Ripening Like The Tree
Several days a week during my lunch break, and several days a week after work, I find myself on the couches or at the bar at Ground Coffee Shop across from my office reading a book and spending time with my friends there. (The same coffee shop I hung my photography in last month) I do this in order to be around people I know, and because going home after work makes it easy to get distracted doing something else.
This is where I found myself this evening and my friend, Moriah, who works at Ground, asked me a question who’s answer I’m not sure I’ve ever put into words before. She asked why I read so much. Sometimes I forget that I suppose it is, relatively speaking, more than most.

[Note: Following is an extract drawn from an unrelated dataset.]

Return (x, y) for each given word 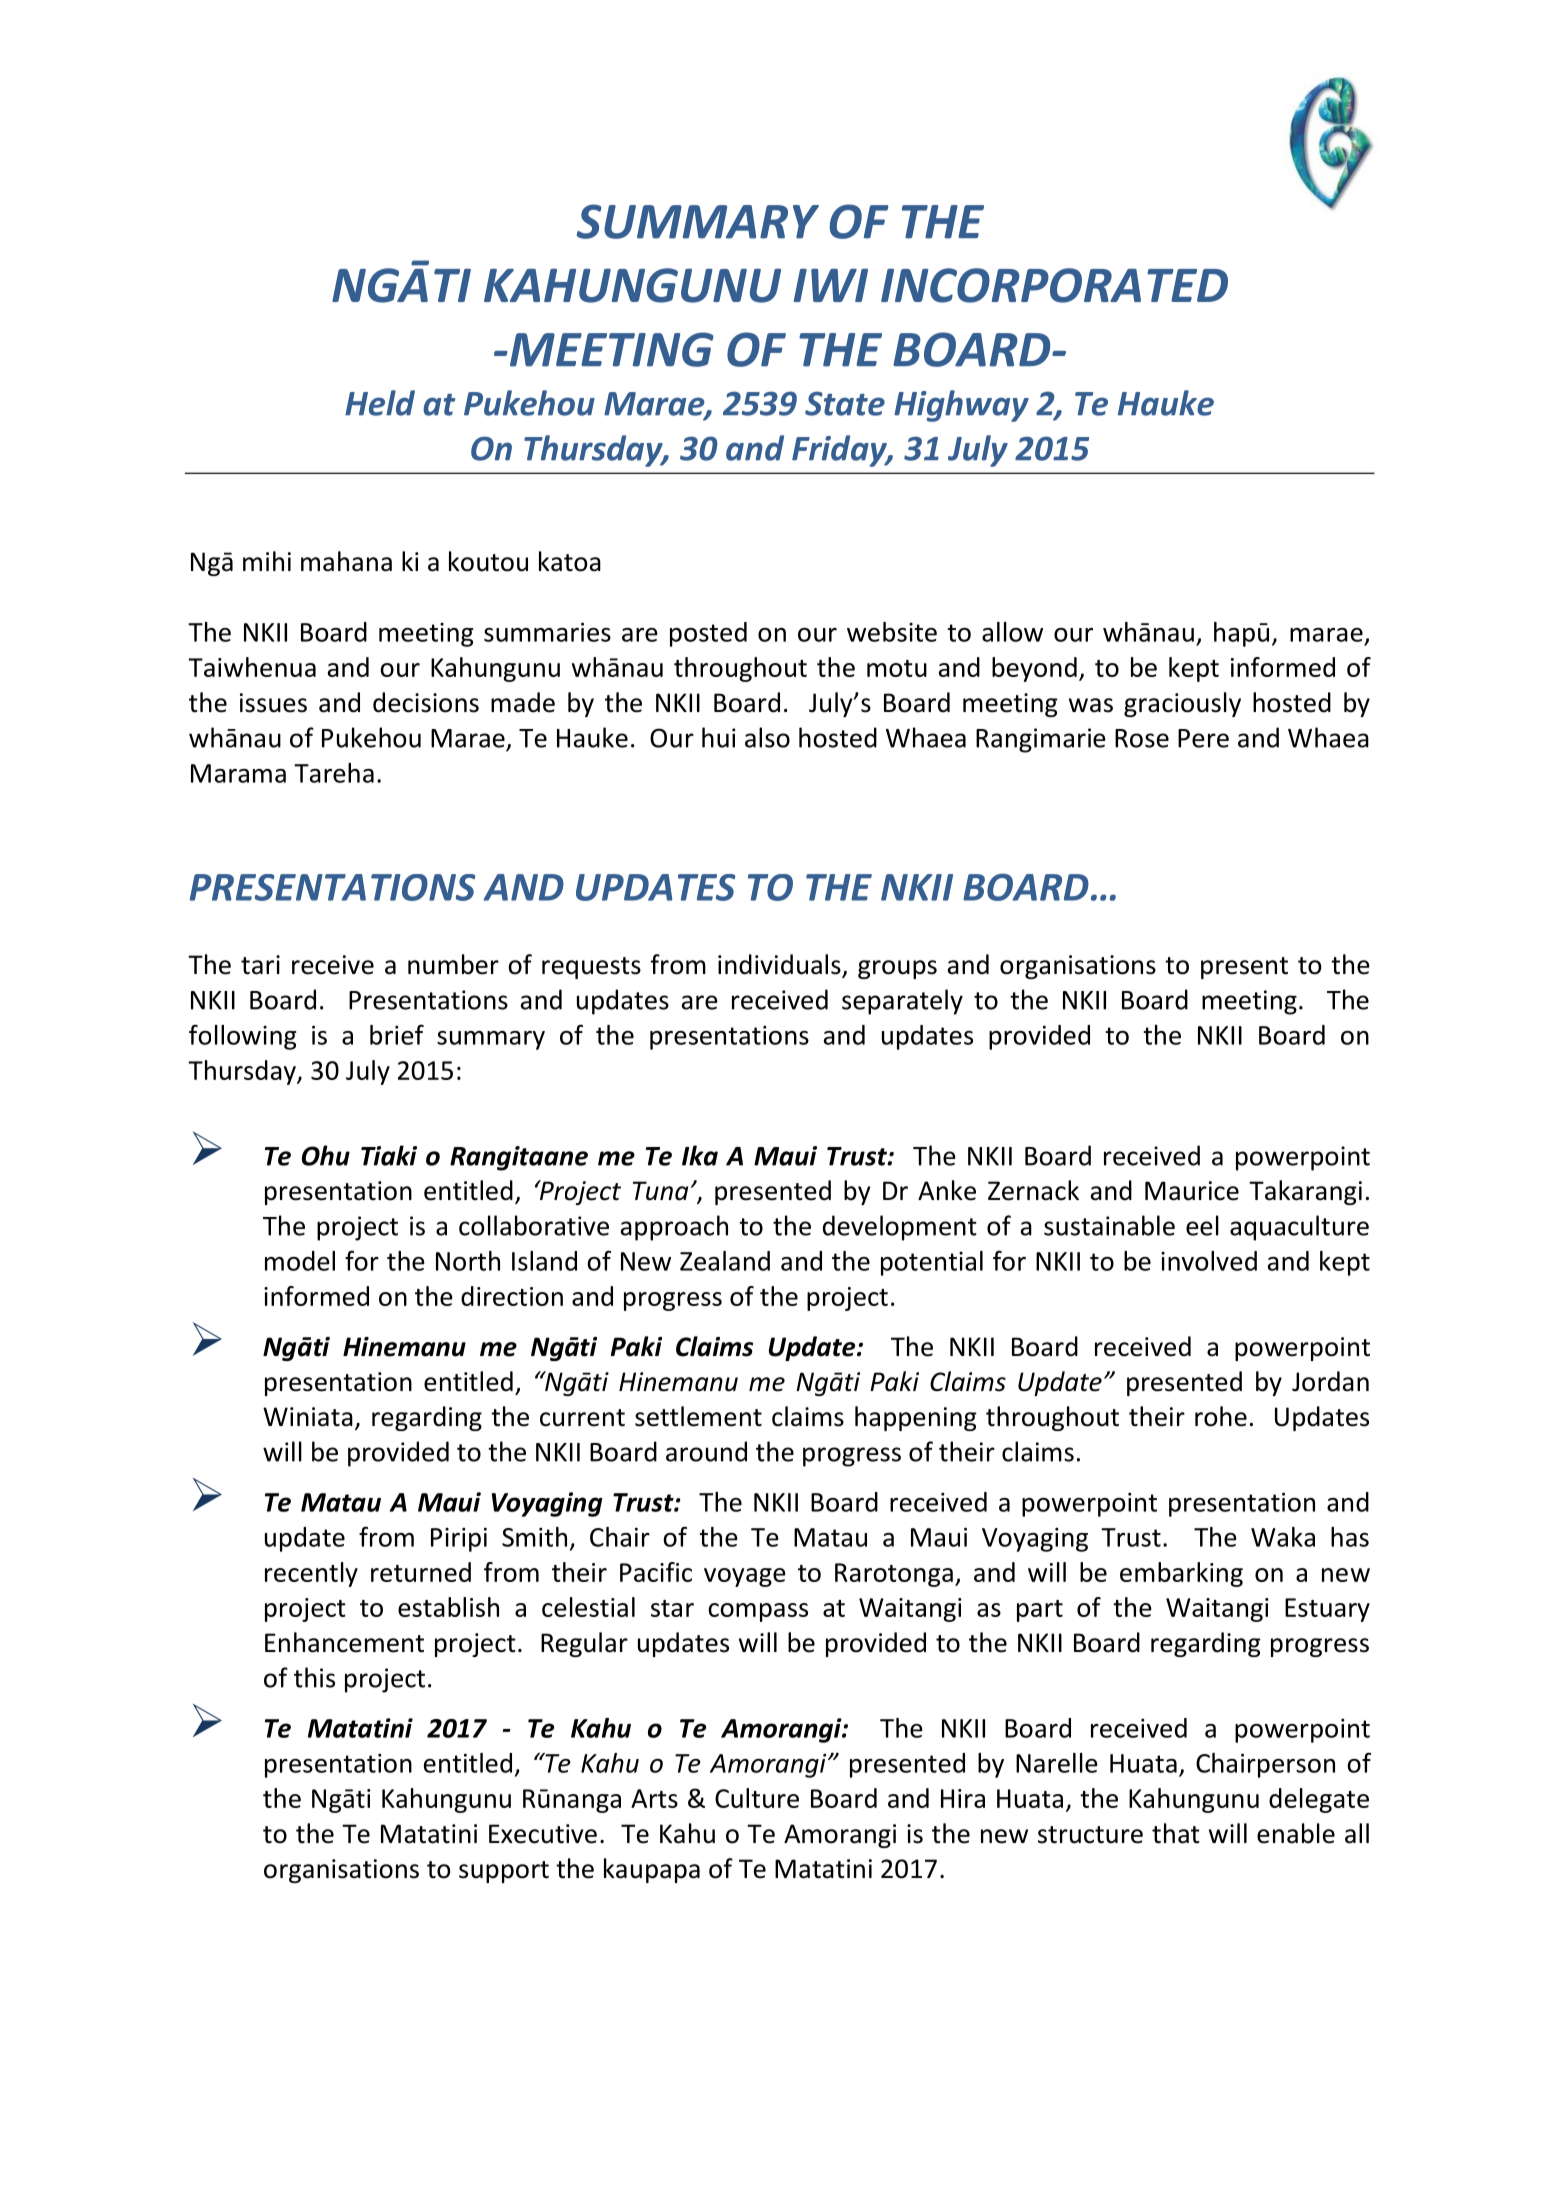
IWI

My answer consisted of something likely more vague than I would have liked and resembled a reason surrounding the knowledge of my miniscule perspective and a desire to consume my mind with a world bigger than myself. I was reading Rilke at the moment, and lo and behold, five minutes later read a section of his Letters to a Young Poet that I could not help but attach to my own otherwise inarticulate answer. Rilke said:
Everything is gestation and then bringing forth. To let each impression and each germ of a feeling come to completion wholly in itself, in the dark, in the inexpressible, the un-conscious, beyond the reach of one’s own intelligence, and await with deep humility and patience the birth-hour of a new clarity: that alone is living the artist’s life: in understanding as in creating.
And less than a paragraph later, he also added:
Being an artist means, not reckoning and not counting, but ripening like the tree which does not force its sap and stands confident in the storms of spring without the fear that after them may come no summer.
What more could I say to add to this? Were Rilke still alive today, I think we would be pals. He was, after all, born in Prague, which is the general vicinity of where the Lanka family immigrated from. He probably knew my family.
Cheers to Mo’ and her ironic question.